Chrome and Chromium should not run as unconfined processes, even in a flatpak?
The internet suggests that SELinux is applied within the flatpak. I’m not sure how to check that those labels are applied to processes within the flatpak?
/? selinux flatpak: Google Search ::
I’m afraid this does apply to the Chrome and Chromium (and Firefox) flatpaks, which also have their own applications sandbox: Flatpak - a security nightmare ::
Most of the apps have full access to the host system but users are misled to believe the apps are sandboxed
Steps to verify that the Chrome and Chromium and Firefox flatpaks are running unconfined
It says the security mailing list is archived? A security.txt could link to the current list.
I believe this is an issue with all rpm-ostree distros that e.g. install Firefox as a flatpak by default or discourage installing layered packages instead of flatpaks?
Create a new profile based on Firefox wayland.

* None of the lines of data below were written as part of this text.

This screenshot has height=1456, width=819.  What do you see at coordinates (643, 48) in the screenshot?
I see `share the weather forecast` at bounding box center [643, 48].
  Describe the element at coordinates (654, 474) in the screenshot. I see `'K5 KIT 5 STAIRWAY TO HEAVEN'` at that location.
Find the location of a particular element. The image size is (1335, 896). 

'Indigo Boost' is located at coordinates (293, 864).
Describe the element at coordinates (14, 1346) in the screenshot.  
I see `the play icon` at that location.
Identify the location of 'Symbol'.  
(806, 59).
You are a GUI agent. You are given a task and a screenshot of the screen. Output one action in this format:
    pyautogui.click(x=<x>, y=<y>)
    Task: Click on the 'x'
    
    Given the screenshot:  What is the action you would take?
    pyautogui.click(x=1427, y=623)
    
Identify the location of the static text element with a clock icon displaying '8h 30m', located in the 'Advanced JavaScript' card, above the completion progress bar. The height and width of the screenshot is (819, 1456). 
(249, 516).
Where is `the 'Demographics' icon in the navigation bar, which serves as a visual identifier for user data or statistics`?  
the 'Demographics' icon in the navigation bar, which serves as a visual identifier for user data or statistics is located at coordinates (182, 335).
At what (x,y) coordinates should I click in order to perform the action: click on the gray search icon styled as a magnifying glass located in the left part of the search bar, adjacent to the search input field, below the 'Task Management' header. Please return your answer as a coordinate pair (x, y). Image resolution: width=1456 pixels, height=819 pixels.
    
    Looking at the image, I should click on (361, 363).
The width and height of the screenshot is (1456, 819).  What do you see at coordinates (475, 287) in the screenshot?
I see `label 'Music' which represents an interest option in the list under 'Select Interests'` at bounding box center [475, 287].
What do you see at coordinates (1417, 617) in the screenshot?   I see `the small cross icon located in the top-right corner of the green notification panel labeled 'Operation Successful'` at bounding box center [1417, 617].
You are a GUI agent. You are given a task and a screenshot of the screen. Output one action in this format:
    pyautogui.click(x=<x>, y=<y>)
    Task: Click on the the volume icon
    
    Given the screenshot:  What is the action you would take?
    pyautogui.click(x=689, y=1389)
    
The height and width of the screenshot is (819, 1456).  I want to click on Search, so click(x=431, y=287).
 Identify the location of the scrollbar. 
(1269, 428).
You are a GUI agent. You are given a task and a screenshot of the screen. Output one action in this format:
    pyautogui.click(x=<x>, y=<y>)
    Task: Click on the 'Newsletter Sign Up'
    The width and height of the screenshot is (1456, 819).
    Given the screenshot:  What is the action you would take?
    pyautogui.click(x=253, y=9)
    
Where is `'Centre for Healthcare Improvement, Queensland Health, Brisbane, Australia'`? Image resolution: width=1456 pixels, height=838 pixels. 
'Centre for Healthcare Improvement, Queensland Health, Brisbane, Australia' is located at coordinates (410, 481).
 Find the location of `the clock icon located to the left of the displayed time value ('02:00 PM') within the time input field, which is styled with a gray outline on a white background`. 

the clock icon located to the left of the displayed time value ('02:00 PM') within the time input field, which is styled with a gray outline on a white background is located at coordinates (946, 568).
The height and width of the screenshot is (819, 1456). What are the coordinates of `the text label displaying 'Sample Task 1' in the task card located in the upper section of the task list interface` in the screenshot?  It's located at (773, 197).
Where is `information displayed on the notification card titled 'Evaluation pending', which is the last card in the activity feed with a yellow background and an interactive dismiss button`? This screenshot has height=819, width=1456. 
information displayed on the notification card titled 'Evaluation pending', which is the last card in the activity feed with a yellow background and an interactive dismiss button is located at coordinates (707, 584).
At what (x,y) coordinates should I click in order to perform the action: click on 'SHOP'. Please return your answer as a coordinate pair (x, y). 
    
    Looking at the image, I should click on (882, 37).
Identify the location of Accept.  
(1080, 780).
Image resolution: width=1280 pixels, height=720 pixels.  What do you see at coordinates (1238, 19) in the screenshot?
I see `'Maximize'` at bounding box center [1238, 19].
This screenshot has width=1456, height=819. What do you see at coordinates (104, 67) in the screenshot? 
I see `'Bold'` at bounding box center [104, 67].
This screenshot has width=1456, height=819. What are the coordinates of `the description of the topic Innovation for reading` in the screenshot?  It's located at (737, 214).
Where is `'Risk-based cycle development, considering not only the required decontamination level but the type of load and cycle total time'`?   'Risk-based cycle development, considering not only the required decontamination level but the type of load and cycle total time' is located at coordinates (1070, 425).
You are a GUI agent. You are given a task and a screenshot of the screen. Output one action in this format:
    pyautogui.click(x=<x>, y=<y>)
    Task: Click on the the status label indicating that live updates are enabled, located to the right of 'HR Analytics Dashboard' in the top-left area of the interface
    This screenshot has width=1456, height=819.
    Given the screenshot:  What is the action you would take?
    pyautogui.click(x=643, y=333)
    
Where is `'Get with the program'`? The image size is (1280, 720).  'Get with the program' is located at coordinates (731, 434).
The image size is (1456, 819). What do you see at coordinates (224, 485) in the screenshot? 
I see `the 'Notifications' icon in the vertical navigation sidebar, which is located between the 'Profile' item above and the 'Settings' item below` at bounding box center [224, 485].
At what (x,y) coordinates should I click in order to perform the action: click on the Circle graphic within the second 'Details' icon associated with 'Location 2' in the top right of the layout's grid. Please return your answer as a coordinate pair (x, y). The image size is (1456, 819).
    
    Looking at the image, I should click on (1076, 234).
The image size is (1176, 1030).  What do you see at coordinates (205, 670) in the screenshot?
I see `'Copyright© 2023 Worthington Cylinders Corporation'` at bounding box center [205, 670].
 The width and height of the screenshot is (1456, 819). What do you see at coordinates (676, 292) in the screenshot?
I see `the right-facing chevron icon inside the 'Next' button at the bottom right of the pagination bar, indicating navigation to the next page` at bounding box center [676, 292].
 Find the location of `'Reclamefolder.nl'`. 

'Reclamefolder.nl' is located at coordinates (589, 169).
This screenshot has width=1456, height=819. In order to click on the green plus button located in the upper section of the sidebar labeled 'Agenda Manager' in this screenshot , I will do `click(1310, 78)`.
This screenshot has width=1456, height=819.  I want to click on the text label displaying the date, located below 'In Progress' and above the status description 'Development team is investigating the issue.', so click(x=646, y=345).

Maybe add pulseaudio permission (Firefox still has no native Pipewire output?), and a desktop entry is created
Sure, but the easiest way to run Firefox or Chromium in Bubblewrap (the sandboxing system that Bubblejail uses under the hood) is to install the Flatpaks, since Flatpak already sandboxes applications with Bubblewrap (in fact Bubblewrap was created by the Flatpak project for Flatpak)
I’m not convinced this is an issue, SELinux is only one of many ways of sandboxing or constraining an application, and Flatpak already implements another way (Bubblewrap), that’s one of the advantages of using Flatpak
docker and podman support --security-opt=seccomp=profile.json, but seccomp syscall filtering is not a replacement for container-selinux, gvisor runsc, firecracker, or kata-containers.
The container labeled container_t:s0:c1,c2 can access files labeled as container_file_t:s0:c1 and container_file_t:s0:c2 because categories {c1} and {c2} are subsets of set {c1,c2} but it cannot access container_file_t:s0:c3 because category {c3} is not subset of set {c1,c2}. A similar concept also applies to container_t:s0:c2,c3. When an object does not have any category (container_file_t:s0) an empty set is also part of every process set, which means every container with whatever category can access it.
Fair enough, although the original discussion didn’t specify sandboxing between tabs (single site/security zone is a perfectly valid use case for a sandboxed browser), and as you say Chromium would work perfectly fine so it’s still a valid option for OP as long as they either bear in mind the limitations of Firefox or just use a Chromium based browser in a Flatpak
Using browsers as Flatpak will result in a weakened sandboxing structure, because it can’t use namespaces and chroots to the same extend for sandboxing and site isolation, as it would with a native install due to Flatpak’s seccomp filter.
This applies to Chromium- and FF-based browsers. You can check the resulting namespace structure with lsns to see the difference between Flatpak and non-Flatpak version. FF even completely drops namespaces and chroots within its Flatpak version, while Flatpaks of some Chromium-browser use patches to get a weakened replacement of Chromium’s native namespace structure.
I would recommend against unnecessarily weakening your browser’s sophisticated multi-process sandboxing structure, thus recommend against using a Flatpak version. Browsers are one of the most security critical parts on end-user devices these days.
While you can use Selinux to confine Flatpaks, be aware that Selinux is not namespaced, so there are some limitations. Also it will either give the Flatpak access to user_home_t rendering the additional confinement ineffective or it will provide user friction, because users would need to relabel files. While it could be an improvement, it would not be able to fully replace the weakened sandboxing structure of Flatpak browser and especially not the weakened site isolation.
If you want a more secure browser, don’t unnecessarily weaken the browser’s defenses, don’t use the Flatpak version. Disable JIT, which will significantly reduce the number of renderer RCEs. Even though it is badness enumeration you could use a DNS which blocks known malicious domains and an ad blocker preferably built into the networking stack, like Brave does. These are low-friction efficient measures and easier to use and maintain than Selinux-policies.
Additionally you could limit access to media and JS, which would have more user friction, but also make quite a lot more secure. Or even put it inside a VM to mitigate weaknesses of the kernel.